O compromisso com a sustentabilidade é uma forma de proteger a marca de situações de ameaça – afinal, acusações de desrespeito a direitos humanos ou agressões ao meio ambiente fazem muito mal à imagem. Mas ele será tanto mais legítimo quanto mais as companhias respeitarem o famoso be-do-say (“seja-faça-diga”).

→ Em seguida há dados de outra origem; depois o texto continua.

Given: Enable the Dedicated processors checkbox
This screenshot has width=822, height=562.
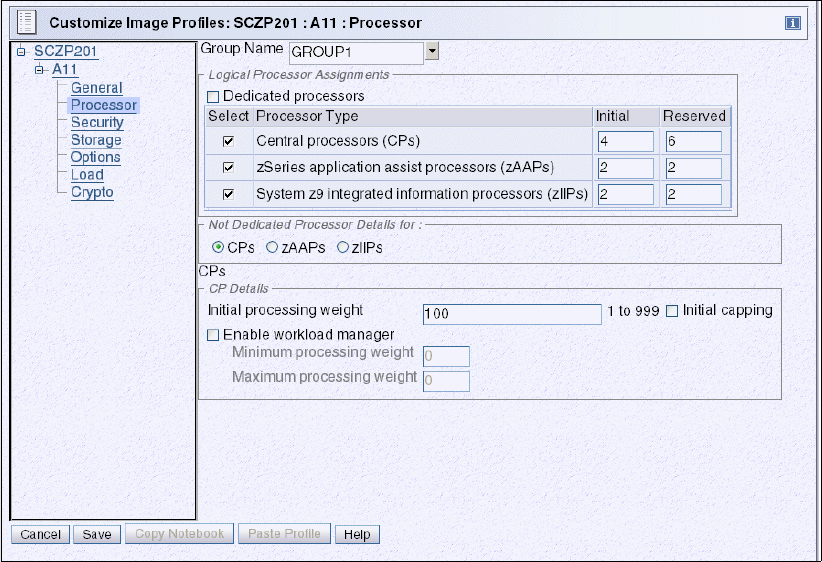Looking at the screenshot, I should click(213, 97).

Responsible sourcing: reduzindo riscos, ampliando oportunidades para MPE

Ao praticarem o responsible sourcing, as empresas estão obviamente preocupadas, num primeiro momento, em diminuir os riscos – econômicos (multas e sanções), operacionais e de reputação. Mas muitas delas já começam a enxergar a inclusão da sustentabilidade a partir de uma perspectiva de oportunidades – maior eficiência no uso de recursos e materiais e, portanto, mais economia de custos, mais produtividade e mais rentabilidade. Foi o que fez a Nike. De um posição reativa, no final dos anos 1990, migrou para outra, proativa, na segunda metade dos anos 2000, criando um indicador de sustentabilidade que mobiliza os seus colaboradores e fornecedores, desde o design do produto, em torno de ousadas metas de redução de impactos: menos insumos tóxicos, menos desperdícios, menor uso de energia, menos emissões de gases de efeito estufa, menos resíduos, maior reciclabilidade de tênis e roupas esportivas.

Com tantas novas exigências em jogo, ou os parceiros da cadeia de valor reagem, para não perder negócios, ou agem, antecipando-se à imposição de regras e propondo soluções que vão ampliar os seus negócios. Ou, ainda, se defendem, fazendo o mínimo, por conveniência, como estratégia de sobrevivência. Ou partem para o ataque, identificando oportunidades de melhor atender às demandas socioambientais dos grandes compradores. O NEXT identificou que a sustentabilidade poderá ser, daqui por diante, um importante elemento de vantagem competitiva para MPE integrantes de cadeias de valor. “Esta é, sem dúvida, a maior revolução que acontece hoje no ambiente dos pequenos negócios. O mercado requer cada vez mais, das grandes empresas, a certificação como garantia de sua forma responsável de atuação. Os pequenos negócios constituem a cadeia de valor dos grandes, fornecendo bens e serviços essenciais ao seu desempenho. Essa simbiose de processos tem levado as MPE a introduzirem práticas e estratégias de gestão sustentável como requisito para permanecer nesta cadeia de valor certificada, que possui exigências de comprovação e garantias em todo o ciclo de vida”, afirma Suênia Sousa, gerente do Centro Sebrae de Sustentabilidade.

Gerando valor compartilhado

A consultora Ana Lucia Frezzatti, pesquisadora da FEI, tem a mesma opinião. Especialista em micro e pequenas empresas, ela não tem dúvida de que integrar a cadeia de valor de grandes empresas é uma das principais motivações para uma MPE adotar padrões de sustentabilidade. Em defesa de sua tese, Ana Lucia cita dois estudos a que teve acesso durante processo de pesquisa acadêmica. “Estudos feitos com pequenas empresas do setor plástico mostraram que o fornecimento de peças para as montadoras de automóveis foi fundamental para que elas aceitassem o desafio de mudar suas práticas de gestão. O mesmo ocorreu com pequenas oficinas mecânicas, que passaram a tratar e destinar mais corretamente os seus resíduos, motivadas pela necessidade de se adaptar às regras criadas por grandes redes seguradoras de automóveis para as quais prestavam serviço. Atender às demandas dos contratantes por adequações tecnológicas, inovações, conformidades legais, saúde e segurança no trabalho ajuda as pequenas a incorporar critérios de excelência, melhorar a qualidade dos seus processos e, principalmente,  revisar o seu planejamento estratégico. Na prática, isso as torna mais competitivas”, diz.

Para Ana Lucia, o desenvolvimento de fornecedores comunitários, micro e pequenas empresas locais, representa uma oportunidade real para grandes empresas realizarem ações sociais inovadoras, com benefícios tangíveis de triplo resultado, criando o que Michael Porter define como “valor compartilhado”.